ESRA logo

Back to Overview of Sessions

Opportunities and Limitations of Web Scraping in Social Research

Coordinator 1Mr Aleksei Rotmistrov (National Research University Higher School of Economics)
Coordinator 2Miss Svetlana Zhuchkova (National Research University Higher School of Economics)

Session Details

Because of its development and deep penetration into many areas of life, the Internet has become a source of a massive amount of information, including social one. Thus, users leave “footprints” of their communication or other activity on the pages of social networks, online communities, and various thematic sites. Web scraping, which is an actively used method in computer science to collect such data automatically, gradually transpasses into the field of social sciences.

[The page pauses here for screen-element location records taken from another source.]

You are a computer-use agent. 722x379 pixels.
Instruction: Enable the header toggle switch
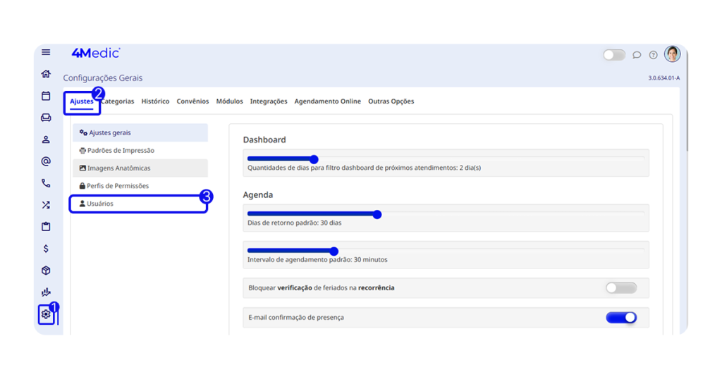pyautogui.click(x=613, y=55)
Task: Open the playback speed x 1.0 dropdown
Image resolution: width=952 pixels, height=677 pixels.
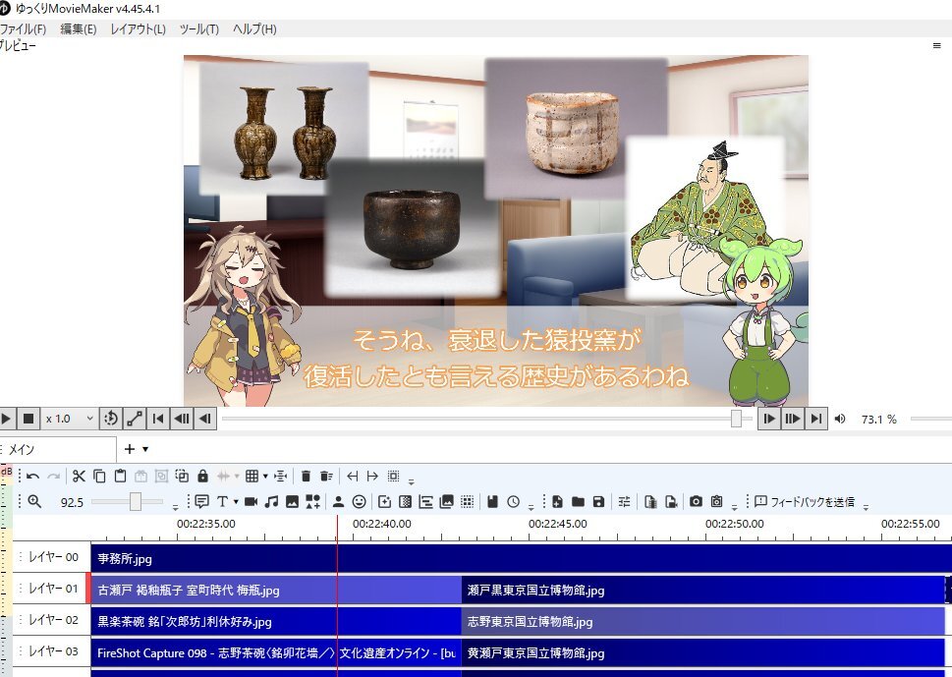Action: [70, 419]
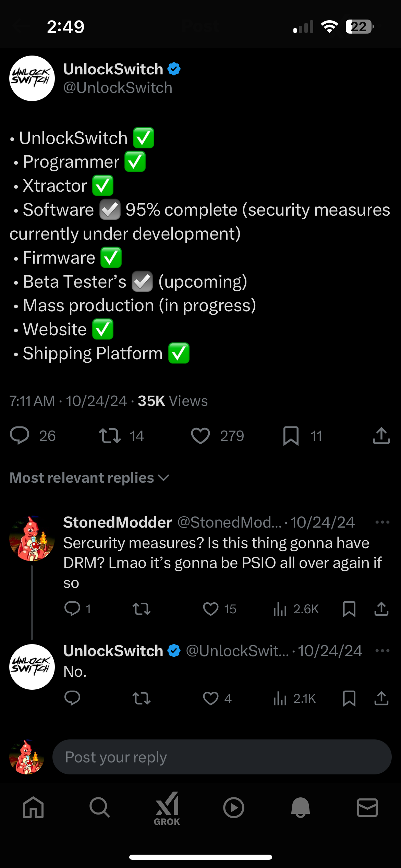Viewport: 401px width, 868px height.
Task: Expand the Most relevant replies sort menu
Action: (x=90, y=478)
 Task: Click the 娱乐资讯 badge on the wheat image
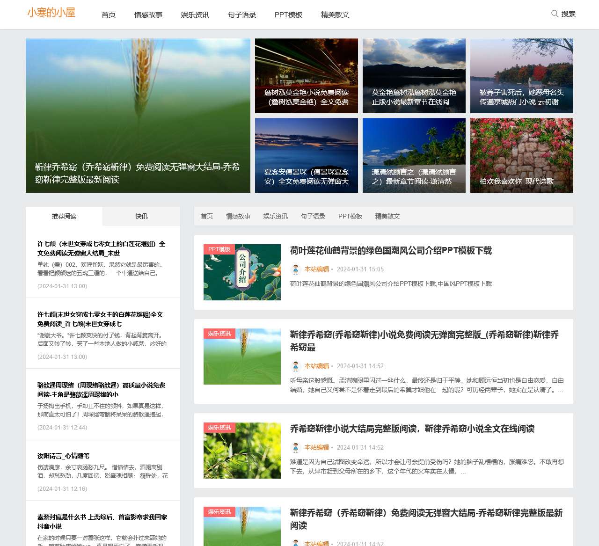click(x=219, y=334)
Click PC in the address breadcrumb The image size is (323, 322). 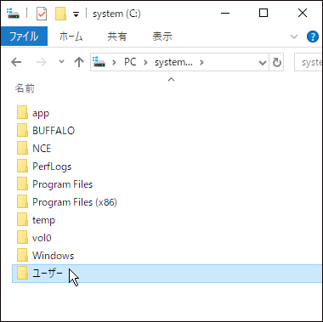(130, 62)

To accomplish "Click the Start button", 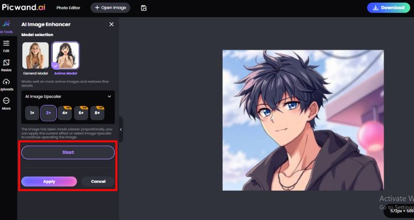I will click(x=68, y=152).
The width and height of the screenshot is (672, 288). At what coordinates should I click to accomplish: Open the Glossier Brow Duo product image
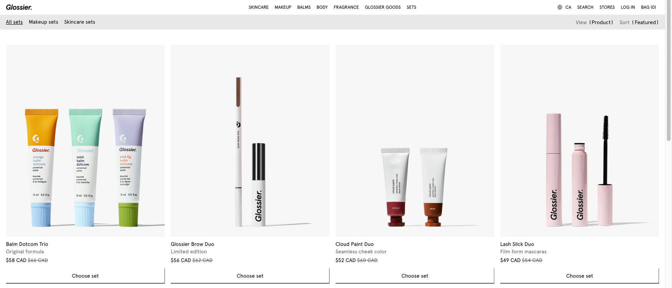(x=250, y=141)
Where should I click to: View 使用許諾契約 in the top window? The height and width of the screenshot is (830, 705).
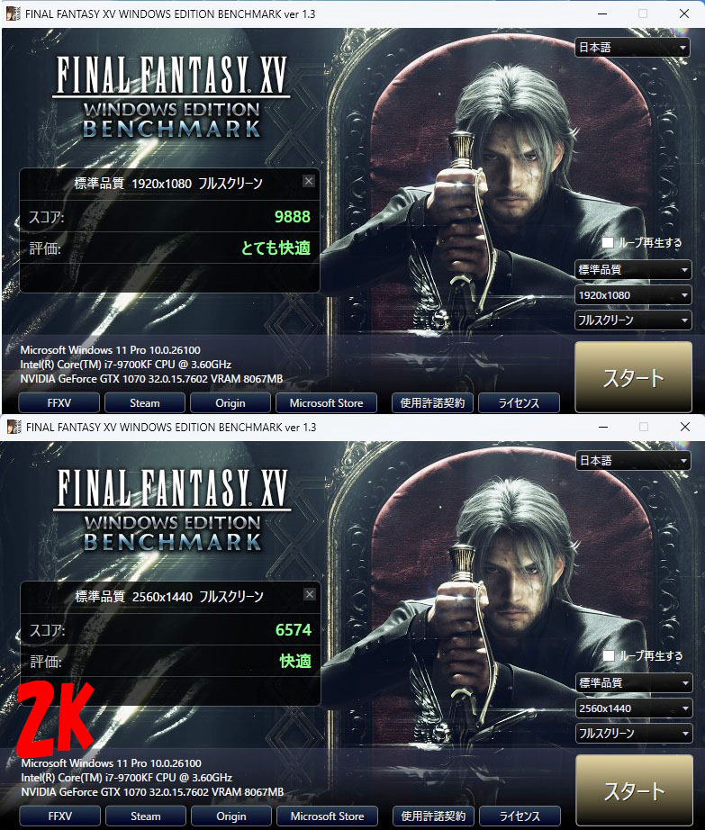click(x=432, y=402)
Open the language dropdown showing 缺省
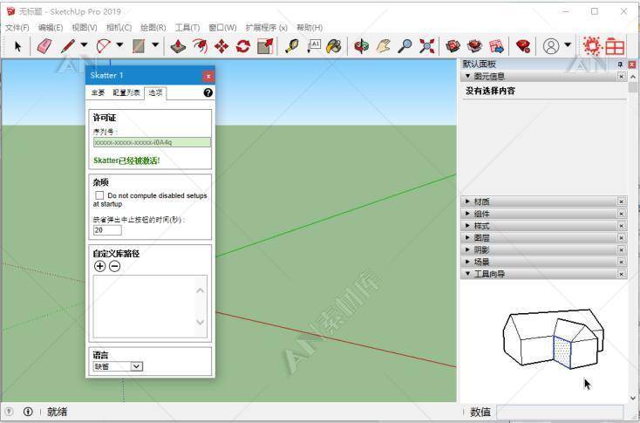The width and height of the screenshot is (640, 423). [x=118, y=366]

The use of web-scraped data opens up new opportunities for such a research, due to the large volume and non-reactive nature of the information received. However, such data have some severe limitations: they are heterogeneous and not structured, most of the extracted features are categorical variables (which limits the variety of methods used for analysis), the proportion of missing data among the studied objects increases, and so on. Besides, the use of data from web pages changes a study’s design in an unusual way: the data-driven paradigm, in which data becomes the basis of the future theory and which is not typical for social sciences, comes to the fore. The natural question is: what is the real potential of this data collection method in social research? Is web scraping able to be used as a qualitative analog or a substitute for the standard survey data? If so, what are the ways to overcome the identified constraints? If not, what are the limits of this approach? The session’s participants are invited to respond to these questions in their reports and demonstrate their own experience in the use of web scraping and web data.